[Exercise objective]
Only the lines from the one containing "Image resolution: width=400" through the end of the listing belong in the answer, repeated exactly, with no pictures.

- Opening Delimiter -

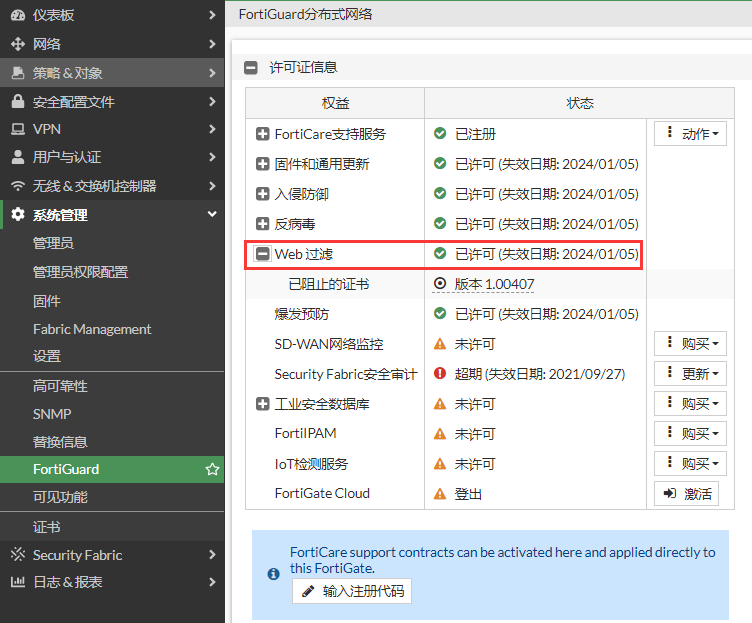Click the 日志＆报表 chart icon
The width and height of the screenshot is (752, 623).
click(17, 582)
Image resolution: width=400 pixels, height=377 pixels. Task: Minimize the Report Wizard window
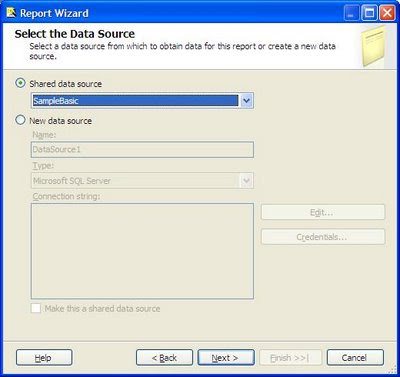point(351,13)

- Closing Delimiter -

[Response]
Image resolution: width=400 pixels, height=377 pixels. Task: Minimize the Report Wizard window
point(351,13)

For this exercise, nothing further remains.